THE FACADE OF IRISH FOOTBALL

THE FACADE OF IRISH FOOTBALL

Lille 22nd of June 2016.  The time is 9:42 in the evening. Wes Hoolahan curls a sumptuous ball into the Italian box. Robbie Brady cannot miss. Republic of Ireland 1, Italy 0. Ireland are through to the knock-out rounds of the European Championship for the first time in their history.

That historic victory and also the subsequent performance in the 2-1 defeat to hosts France in the last 16 of the Euros has dramatically altered many Irish football fans perception of the state of the beautiful game in the Emerald Isle. After years of ceaseless negativity and the abysmal end of the Trappatoni regime, it appears that a bright new dawn is emerging in Irish football led by the heroes of that famous night in Lille, Jeff Hendrick and Robbie Brady. However, on closer inspection a far grimmer picture is presented of the state of football in Ireland.

There is a dearth of young players coming thorough the Irish set-up currently. Ireland had the oldest squad of all teams competing at the Euros with an average age of 29 years and 297 days. The underage teams are failing to provide a steady stream of players to beef up Martin O’Neil’s selection choices. The Under 21 team were comprehensively beaten 4-0 by Italy in a recent European Championship qualifier and have also endured the ignominy of losing 3-1 away to Lithuania in the current qualifying campaign. One must ask why is Irish football struggling to produce young players capable of making the step–up to international football and edging out the old guard of John O’Shea and Robbie Keane?

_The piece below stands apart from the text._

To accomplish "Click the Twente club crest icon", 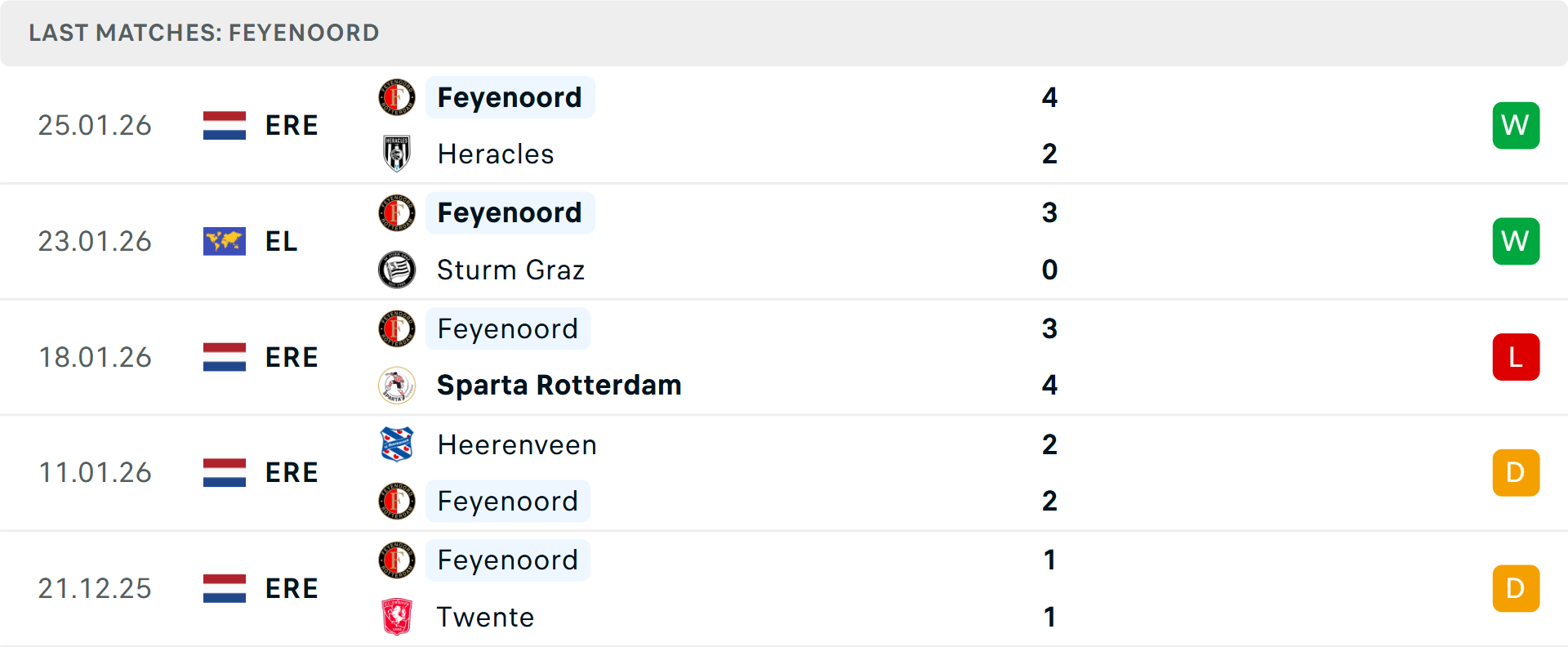I will point(397,617).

Like many problems that have beset Irish society since the foundation of the state in 1922, we have exported the issue of educating our best young footballers to England. Our most talented footballers head across the water at the age of 16, diminishing Irish football’s ability to influence their development. They are at the mercy of the ruthless English academy system, where only the strongest survive and in our globalised and corporate football environment, the odds are stacked against young Irish footballers like never before.

As the recent European Championships have demonstrated, English football is in a deepening malaise. The goal of player development has been sacrificed at the altar of brand expansion and profit maximisation. The corporate behemoths that elite English football clubs have become demand immediate results and, in the case of Chelsea, view young players as merely part of the profit-making machine. What hope is there for elite Irish footballers to make the grade in an atmosphere so poisoned by odious amounts of money?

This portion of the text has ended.